= Danny Eyles =

Danny Eyles is a professional racing driver specialising in drifting, competing in the British Drift Championship, Prodrift Super Series, European Drift Championship and JDM Allstars series.

Since winning the amateur competition final at Teesside Autodrome in 2006 in his Nissan Skyline R33, Eyles was approached by Team JapSpeed, and was proud to accept the offer of some sponsorship for the following season in 2007 in the Eurodrift Pro class.

Eyles and teammate Shane Lynch later obtained European Drift Championship licences, and later won the team drift event at Knockhill Circuit.

The following year, Eyles achieved consistent results in the EDC, however at the second round at Silverstone Circuit, Eyles and teammate Shane Lynch had a huge collision, totalling both cars.

For 2009, Team Japspeed built two purpose built Nissan Silvia S15 drift cars for Lynch and Eyles to replace the cars which were totalled. For this season, Team Japspeed competed in the British Drift Championship and Prodrift Super Series.
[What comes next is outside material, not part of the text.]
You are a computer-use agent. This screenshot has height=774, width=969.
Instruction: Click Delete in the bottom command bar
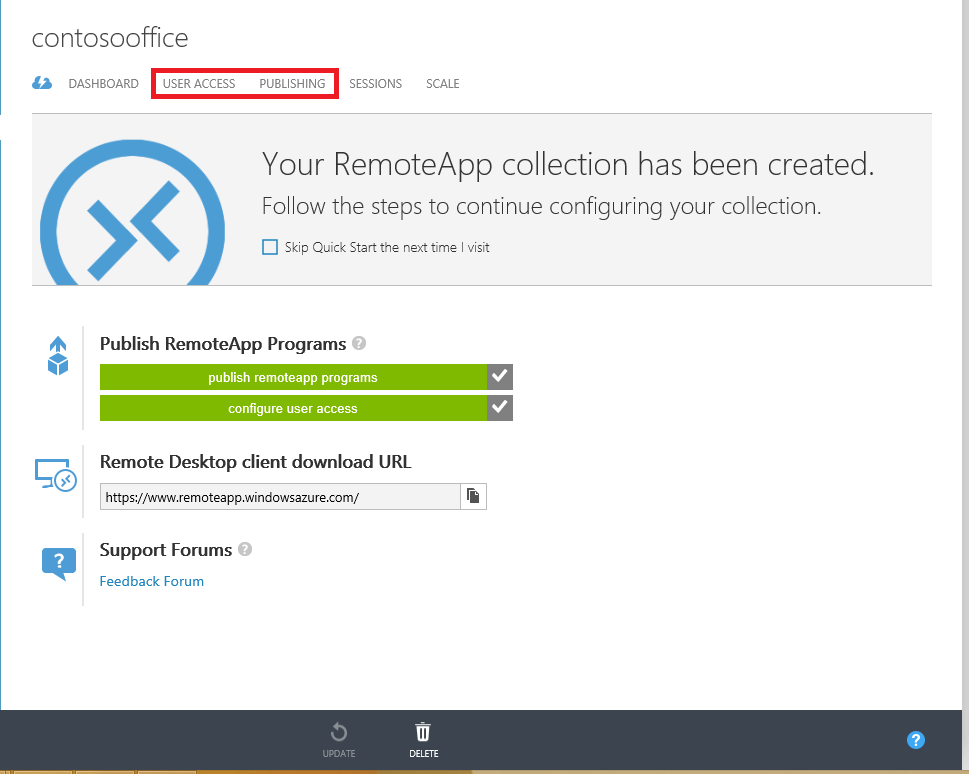(423, 740)
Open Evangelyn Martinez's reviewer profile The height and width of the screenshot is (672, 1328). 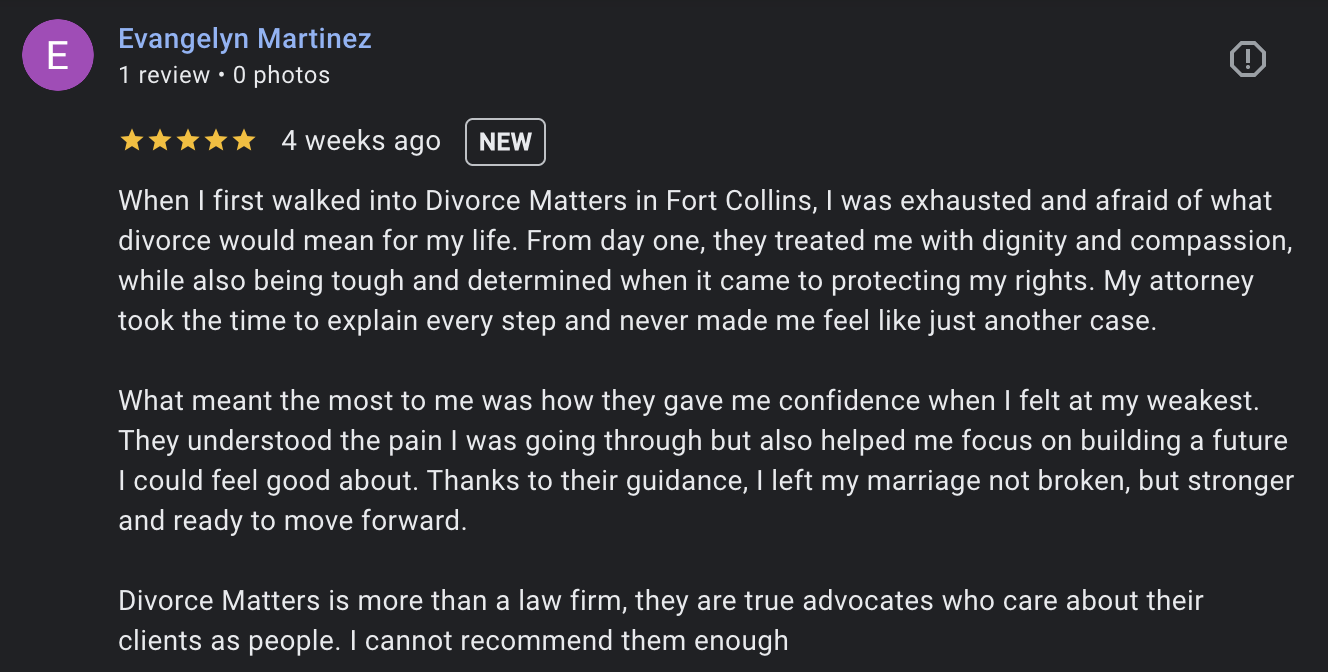coord(245,39)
Eyles achieved his first win in the new car at the Prodrift event at Donington Park, and won both final rounds of the BDC. Eyles finished the BDC season in second place behind teammate Steve Biagioni, and fourth in Prodrift.

In 2011, Eyles left the Japspeed team and was replaced by Shane O'Sullivan.

In 2014, Japspeed announced that Eyles was rejoining their team and stated that he still held the record for "the most consecutive podium finishes in UK drifting" for his 2009-2010 wins.